Stated task. Pull out every line of the material that contains the word "badge", matching case exactly.

** START OF Data for this task **

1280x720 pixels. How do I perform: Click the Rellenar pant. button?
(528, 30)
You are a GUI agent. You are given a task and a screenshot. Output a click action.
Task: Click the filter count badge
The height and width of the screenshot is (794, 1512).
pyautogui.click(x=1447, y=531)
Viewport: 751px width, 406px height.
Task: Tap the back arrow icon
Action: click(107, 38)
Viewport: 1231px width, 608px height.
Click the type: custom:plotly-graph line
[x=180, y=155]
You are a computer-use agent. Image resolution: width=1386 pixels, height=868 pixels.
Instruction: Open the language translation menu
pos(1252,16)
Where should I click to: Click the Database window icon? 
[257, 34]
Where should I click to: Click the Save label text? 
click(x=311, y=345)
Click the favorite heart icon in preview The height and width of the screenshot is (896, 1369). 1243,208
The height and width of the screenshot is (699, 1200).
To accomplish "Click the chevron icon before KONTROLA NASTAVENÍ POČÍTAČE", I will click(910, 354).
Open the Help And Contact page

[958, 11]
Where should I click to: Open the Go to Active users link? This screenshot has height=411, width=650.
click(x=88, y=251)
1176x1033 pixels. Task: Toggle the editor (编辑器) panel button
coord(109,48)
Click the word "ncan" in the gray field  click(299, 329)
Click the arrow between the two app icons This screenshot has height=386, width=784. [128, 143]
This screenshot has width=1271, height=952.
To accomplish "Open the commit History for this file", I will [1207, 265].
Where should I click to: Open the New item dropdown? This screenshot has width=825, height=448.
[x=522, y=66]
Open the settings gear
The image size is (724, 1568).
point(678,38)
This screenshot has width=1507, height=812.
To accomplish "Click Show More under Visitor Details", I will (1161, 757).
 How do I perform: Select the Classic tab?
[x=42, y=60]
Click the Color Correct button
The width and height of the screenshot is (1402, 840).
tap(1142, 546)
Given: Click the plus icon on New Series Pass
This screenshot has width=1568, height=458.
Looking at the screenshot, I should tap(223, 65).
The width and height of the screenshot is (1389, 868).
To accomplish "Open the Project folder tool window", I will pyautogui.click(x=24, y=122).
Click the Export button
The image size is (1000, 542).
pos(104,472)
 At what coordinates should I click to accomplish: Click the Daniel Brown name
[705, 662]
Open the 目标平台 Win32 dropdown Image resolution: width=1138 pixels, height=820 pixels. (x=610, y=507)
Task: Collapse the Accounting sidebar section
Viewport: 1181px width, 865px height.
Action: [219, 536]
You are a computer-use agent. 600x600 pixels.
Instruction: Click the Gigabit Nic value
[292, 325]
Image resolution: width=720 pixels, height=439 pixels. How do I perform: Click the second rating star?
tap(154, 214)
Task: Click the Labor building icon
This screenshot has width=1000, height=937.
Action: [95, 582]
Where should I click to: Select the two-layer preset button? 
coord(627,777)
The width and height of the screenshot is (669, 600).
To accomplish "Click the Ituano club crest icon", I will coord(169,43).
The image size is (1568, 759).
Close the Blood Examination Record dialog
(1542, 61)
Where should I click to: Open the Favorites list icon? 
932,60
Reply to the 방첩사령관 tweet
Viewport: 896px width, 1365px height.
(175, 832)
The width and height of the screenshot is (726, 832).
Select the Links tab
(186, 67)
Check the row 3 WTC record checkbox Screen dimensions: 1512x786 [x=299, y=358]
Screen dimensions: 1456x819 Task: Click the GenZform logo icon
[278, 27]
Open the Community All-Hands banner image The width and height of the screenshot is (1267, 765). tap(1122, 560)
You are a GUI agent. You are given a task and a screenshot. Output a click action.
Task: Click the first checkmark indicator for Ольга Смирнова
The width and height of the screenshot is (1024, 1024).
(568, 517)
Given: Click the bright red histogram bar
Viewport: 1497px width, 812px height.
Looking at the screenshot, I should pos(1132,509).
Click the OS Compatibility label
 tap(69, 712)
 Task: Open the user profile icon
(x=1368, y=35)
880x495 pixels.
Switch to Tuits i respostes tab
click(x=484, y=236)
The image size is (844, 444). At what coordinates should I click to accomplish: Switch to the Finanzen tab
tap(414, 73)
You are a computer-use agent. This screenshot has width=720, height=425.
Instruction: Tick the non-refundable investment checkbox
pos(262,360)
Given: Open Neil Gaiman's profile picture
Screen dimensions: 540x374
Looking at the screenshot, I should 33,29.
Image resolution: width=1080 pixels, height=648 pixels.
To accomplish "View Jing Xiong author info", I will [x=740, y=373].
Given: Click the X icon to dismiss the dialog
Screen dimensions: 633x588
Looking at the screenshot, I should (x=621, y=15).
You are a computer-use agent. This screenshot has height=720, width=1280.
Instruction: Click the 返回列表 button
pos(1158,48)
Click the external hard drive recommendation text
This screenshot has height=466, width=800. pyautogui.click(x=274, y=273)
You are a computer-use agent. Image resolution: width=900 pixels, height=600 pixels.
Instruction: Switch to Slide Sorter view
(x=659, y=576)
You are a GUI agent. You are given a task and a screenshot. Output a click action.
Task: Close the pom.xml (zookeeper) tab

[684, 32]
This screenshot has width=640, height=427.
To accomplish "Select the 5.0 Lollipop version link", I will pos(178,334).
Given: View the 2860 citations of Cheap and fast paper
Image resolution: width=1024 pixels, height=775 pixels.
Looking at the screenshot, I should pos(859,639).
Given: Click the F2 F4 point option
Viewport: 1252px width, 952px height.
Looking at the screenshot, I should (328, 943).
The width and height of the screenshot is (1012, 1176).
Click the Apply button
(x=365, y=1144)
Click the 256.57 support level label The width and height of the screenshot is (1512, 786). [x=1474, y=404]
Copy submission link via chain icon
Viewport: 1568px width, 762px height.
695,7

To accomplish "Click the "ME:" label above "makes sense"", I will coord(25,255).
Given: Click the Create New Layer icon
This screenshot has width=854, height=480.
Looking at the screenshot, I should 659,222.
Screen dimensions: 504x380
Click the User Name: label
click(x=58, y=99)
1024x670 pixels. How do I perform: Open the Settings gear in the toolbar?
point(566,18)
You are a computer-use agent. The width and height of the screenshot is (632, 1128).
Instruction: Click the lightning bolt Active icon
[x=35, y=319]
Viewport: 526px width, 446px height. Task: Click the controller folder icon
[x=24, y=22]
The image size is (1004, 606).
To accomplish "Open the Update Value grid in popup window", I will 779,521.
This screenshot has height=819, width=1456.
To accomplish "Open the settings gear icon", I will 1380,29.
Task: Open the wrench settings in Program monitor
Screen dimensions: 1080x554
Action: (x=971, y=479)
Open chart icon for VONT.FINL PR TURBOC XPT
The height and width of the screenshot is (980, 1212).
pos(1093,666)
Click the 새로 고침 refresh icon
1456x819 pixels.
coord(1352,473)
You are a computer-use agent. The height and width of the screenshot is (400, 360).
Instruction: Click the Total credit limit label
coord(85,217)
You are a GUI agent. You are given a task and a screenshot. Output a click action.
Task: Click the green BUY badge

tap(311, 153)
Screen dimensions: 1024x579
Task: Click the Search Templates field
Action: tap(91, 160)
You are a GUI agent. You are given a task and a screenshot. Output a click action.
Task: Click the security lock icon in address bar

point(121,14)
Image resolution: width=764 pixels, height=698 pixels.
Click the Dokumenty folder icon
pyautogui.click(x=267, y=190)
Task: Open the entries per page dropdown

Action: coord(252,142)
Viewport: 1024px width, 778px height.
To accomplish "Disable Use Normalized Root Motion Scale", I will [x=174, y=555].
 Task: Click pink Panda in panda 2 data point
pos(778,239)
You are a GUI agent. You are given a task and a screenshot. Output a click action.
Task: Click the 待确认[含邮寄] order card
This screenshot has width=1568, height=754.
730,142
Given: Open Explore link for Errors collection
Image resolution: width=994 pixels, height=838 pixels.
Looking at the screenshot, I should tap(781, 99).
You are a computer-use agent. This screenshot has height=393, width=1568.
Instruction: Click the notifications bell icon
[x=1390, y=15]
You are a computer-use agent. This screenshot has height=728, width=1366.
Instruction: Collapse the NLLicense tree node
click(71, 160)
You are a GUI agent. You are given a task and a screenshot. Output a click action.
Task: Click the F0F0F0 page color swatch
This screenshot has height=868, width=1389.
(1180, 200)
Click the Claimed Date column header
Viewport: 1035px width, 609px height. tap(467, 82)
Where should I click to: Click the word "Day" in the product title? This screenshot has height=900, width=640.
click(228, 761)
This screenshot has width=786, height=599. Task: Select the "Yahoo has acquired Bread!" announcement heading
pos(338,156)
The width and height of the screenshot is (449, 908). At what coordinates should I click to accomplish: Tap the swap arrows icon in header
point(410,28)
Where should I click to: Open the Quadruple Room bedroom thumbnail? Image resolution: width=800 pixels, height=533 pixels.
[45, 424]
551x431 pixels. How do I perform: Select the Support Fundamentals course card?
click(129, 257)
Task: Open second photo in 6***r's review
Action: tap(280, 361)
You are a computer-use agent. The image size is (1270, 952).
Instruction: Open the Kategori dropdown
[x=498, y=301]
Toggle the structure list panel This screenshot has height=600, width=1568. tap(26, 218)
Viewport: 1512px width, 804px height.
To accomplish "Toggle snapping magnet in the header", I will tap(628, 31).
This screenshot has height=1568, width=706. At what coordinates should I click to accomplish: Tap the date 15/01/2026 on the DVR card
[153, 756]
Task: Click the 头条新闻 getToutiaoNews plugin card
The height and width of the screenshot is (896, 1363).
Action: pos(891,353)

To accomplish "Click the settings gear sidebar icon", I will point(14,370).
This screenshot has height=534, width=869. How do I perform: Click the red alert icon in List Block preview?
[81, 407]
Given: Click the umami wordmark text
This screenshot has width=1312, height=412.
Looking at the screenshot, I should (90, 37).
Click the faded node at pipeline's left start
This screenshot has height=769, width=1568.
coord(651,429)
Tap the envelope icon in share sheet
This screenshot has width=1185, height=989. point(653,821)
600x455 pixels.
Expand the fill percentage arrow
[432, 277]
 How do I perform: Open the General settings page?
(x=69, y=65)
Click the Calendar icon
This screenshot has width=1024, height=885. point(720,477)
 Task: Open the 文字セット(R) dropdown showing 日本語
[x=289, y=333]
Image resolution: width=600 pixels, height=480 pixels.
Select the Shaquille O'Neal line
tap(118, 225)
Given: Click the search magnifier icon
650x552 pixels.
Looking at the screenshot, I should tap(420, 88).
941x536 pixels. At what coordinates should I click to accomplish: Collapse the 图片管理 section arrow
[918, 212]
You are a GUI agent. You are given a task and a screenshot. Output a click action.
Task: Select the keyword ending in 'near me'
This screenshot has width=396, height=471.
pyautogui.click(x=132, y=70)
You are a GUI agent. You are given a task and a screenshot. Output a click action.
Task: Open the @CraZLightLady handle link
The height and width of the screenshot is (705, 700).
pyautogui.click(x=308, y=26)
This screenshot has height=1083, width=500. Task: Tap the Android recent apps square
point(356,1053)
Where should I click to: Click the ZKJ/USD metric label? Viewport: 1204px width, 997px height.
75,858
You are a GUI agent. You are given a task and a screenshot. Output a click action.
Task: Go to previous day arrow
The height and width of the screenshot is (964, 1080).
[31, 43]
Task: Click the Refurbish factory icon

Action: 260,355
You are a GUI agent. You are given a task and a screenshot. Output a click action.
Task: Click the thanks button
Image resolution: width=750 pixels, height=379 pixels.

** END OF Data for this task **

Exercise response.
Task: Click the filter count badge
Task: Click the green BUY badge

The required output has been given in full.